Harjo will receive an honorary degree at the event.
Honorary degrees will also be awarded to:
- Deborah Bial, president and founder of The Posse Foundation
- Joanne Campbell, affordable housing advocate and longtime executive director of Valley Community Development in Northampton
- Audra McDonald, award-winning singer and actor
Honorary degrees also will be awarded to five individuals who had been scheduled to receive them in 2020: Northampton educator Gwen Agna; diplomat and climate change activist Christiana Figueres; advocate for immigrants Cristina Jiménez; pastor and educator the Rev. Gloria Elaine White-Hammond, M.D.; and author Hanya Yanagihara ’95.
Smith’s commencement will take place at 10 a.m. Sunday, May 30. Smith hopes to have an in-person, student-only commencement ceremony if Massachusetts guidelines allow. Families, friends and seniors who can’t be on campus in person will be invited to attend virtually. More information will be available at a later date.
About the Honorary Degree Recipients
Born in Tulsa, Oklahoma, Joy Harjo is an award-winning poet, writer, performer and saxophone player of the Mvskoke/Creek Nation. As the first Native American to be named U.S. Poet Laureate, she launched “Living Nations, Living Words,” a website designed to introduce readers to the many Native poets in the U.S. Harjo is the author of nine books of poetry, including the acclaimed “An American Sunrise,” as well as several plays and children’s books. Her 2012 memoir, “Crazy Brave,” won both the American Book Award and the PEN USA Literary Award for Creative Non-Fiction. Harjo’s many other honors include a Guggenheim Fellowship, the Wallace Stevens Award from the Academy of American Poets, and the Poetry Foundation’s Ruth Lilly Prize, which honors lifetime achievement. A renowned saxophone player, Harjo performs solo and with her band, The Arrow Dynamics. She is a chancellor of the Academy of American Poets, and chairs the board of Native Arts and Cultures Foundation.

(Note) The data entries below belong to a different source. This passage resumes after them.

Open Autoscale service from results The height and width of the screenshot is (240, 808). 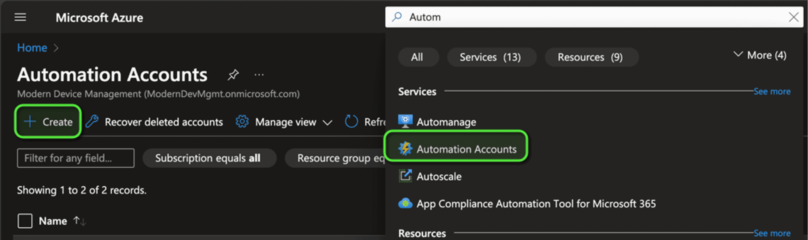pos(439,177)
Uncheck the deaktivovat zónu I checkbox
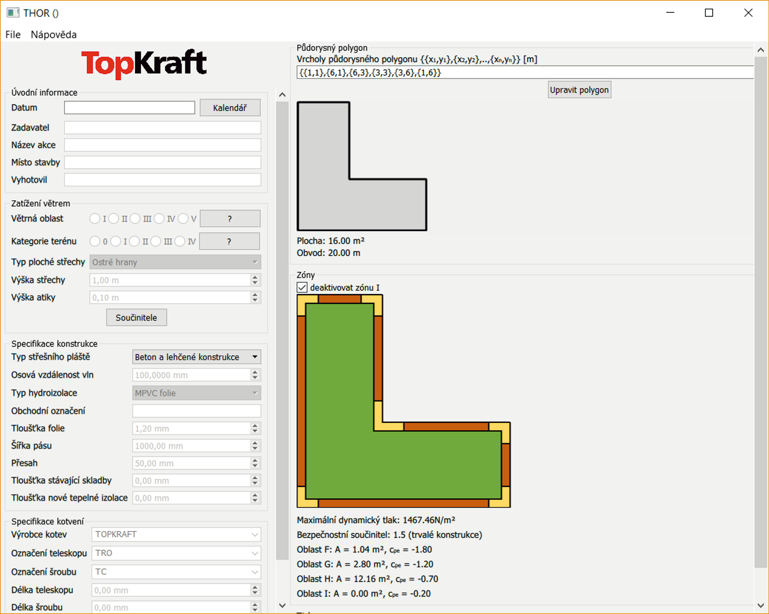 (x=302, y=288)
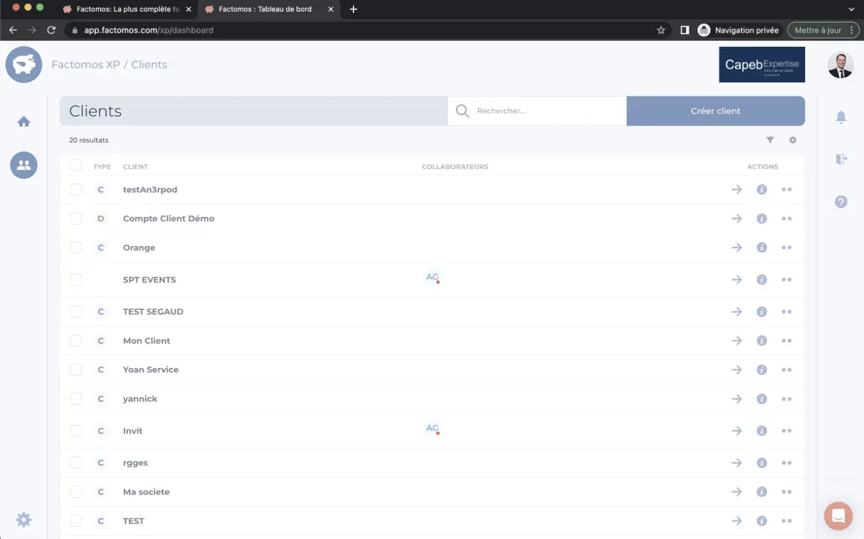Check the box for testAn3rpod row

pyautogui.click(x=76, y=190)
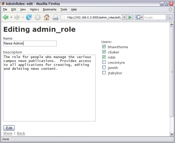The height and width of the screenshot is (143, 175).
Task: Print the page using the printer icon
Action: [x=55, y=17]
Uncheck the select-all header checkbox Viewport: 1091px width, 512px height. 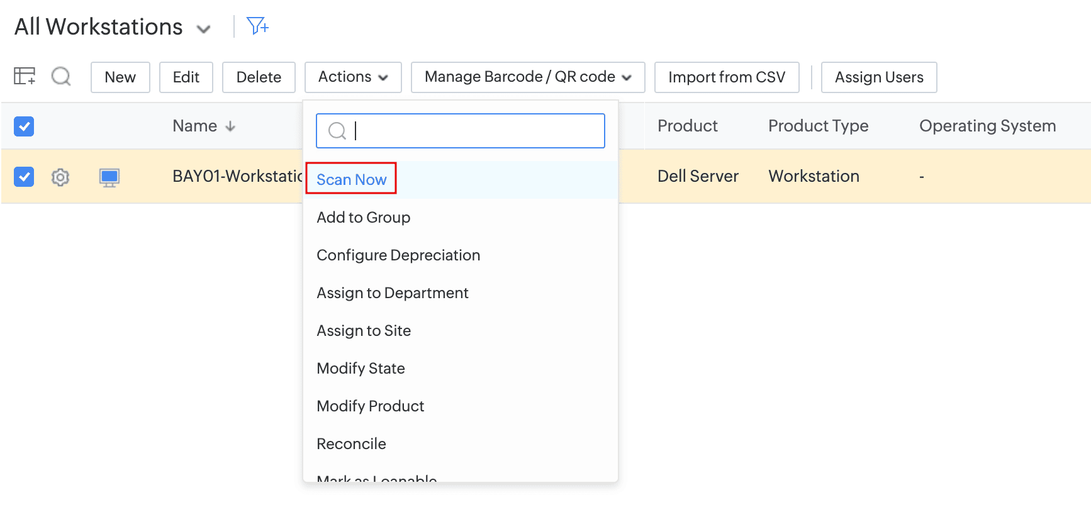click(24, 126)
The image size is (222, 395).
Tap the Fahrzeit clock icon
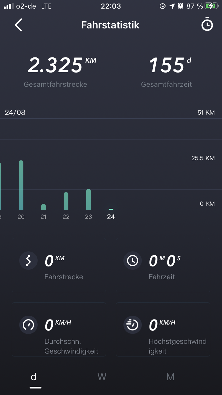(x=132, y=261)
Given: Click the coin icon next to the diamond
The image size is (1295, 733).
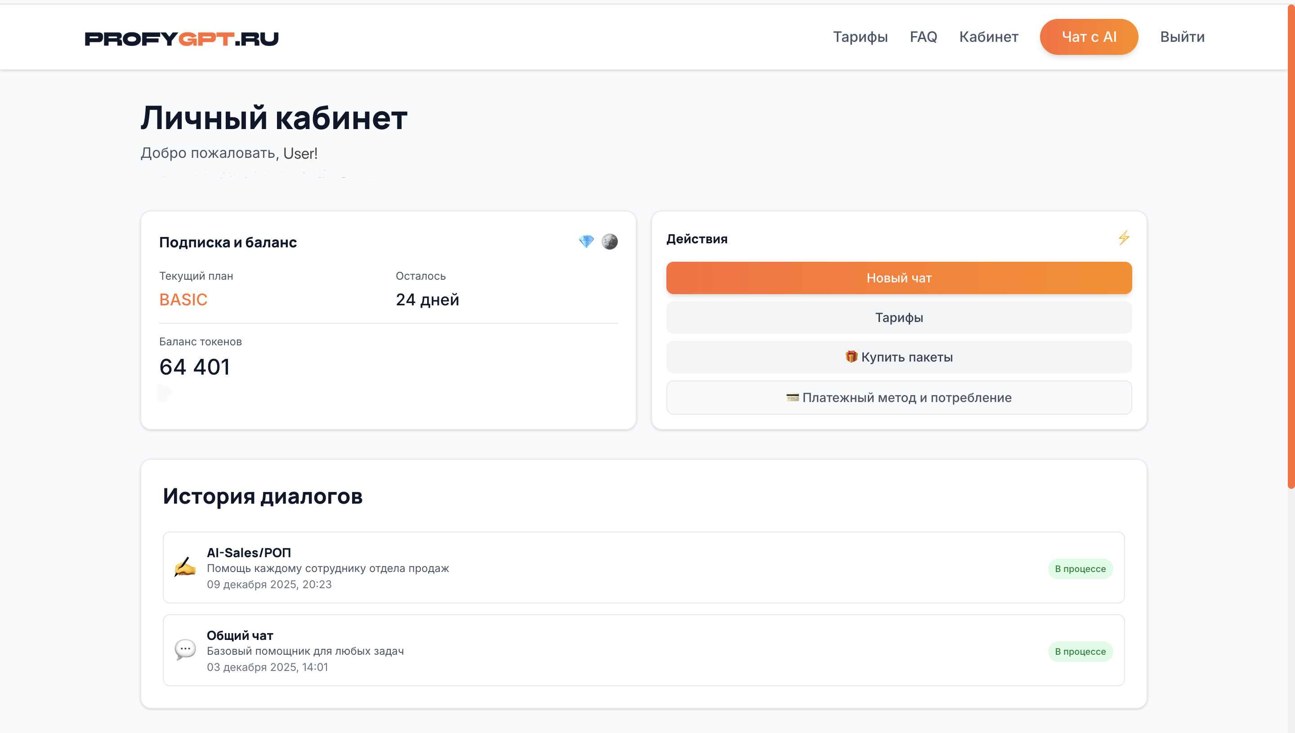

An expert in the field of higher education administration, college success and leadership development, Deborah Bial is president and founder of The Posse Foundation, an organization that sends teams (Posses) of students from diverse backgrounds to selective colleges and universities. Since 1989, The Posse Foundation has identified 10,000 Posse Scholars—including 60 who have attended Smith in the past six years. Nationally, these young people have won $1.5 billion in leadership scholarships from Posse’s partner colleges and universities, and are graduating at a rate of 90 percent. In 2010, President Barack Obama named Posse as one of 10 nonprofits with which he would share his Nobel Peace Prize money. Bial has received a prestigious MacArthur “genius grant” from The John D. and Catherine T. MacArthur Foundation, as well as the Harold W. McGraw Prize in Education. A member of the Brandeis Board of Trustees, Bial earned her undergraduate degree at Brandeis, and holds master’s and doctoral degrees from Harvard.
In her 20 years as executive director of Valley Community Development, Joanne Campbell transformed the landscape for underserved residents of the Pioneer Valley. Before her retirement in 2020, Campbell oversaw the development of more than 300 homes and apartments, ranging from single-person housing to family housing. Campbell also was instrumental in creating a housing pipeline of nearly 120 homes that have been successfully zoned, funded and approved; those homes are expected to come online in the next two years. During Campbell’s tenure, Valley Community Development also provided counseling and support for more than 8,000 homeowners and more than 2,000 small businesses. Campbell’s leadership has extended beyond the Pioneer Valley: she chaired the board of directors of the Massachusetts Association of Community Development Corporations, and also served for more than 20 years on the board of directors for Way Finders, Inc., a regional housing agency.
Audra McDonald is one of the world’s most recognized and accomplished singers and actors. In addition to a record-breaking six Tony Awards—distinguishing her as the most decorated performer in American theater—she is the recipient of two Grammy Awards, an Emmy Award and a 2015 National Medal of Arts bestowed on her by President Barack Obama. A luminous soprano with a gift for dramatic truth-telling, she is as much at home on Broadway and concert stages as she is on film and television. As a recording artist, she has released six solo albums. Her training in classical voice at Juilliard has led to appearances with leading opera companies and orchestras around the world. A founding member of Black Theatre United, board member of Covenant House International, and prominent advocate for LGBTQAI+ rights, her favorite roles are those performed offstage, as an activist, wife to actor Will Swenson, and mother.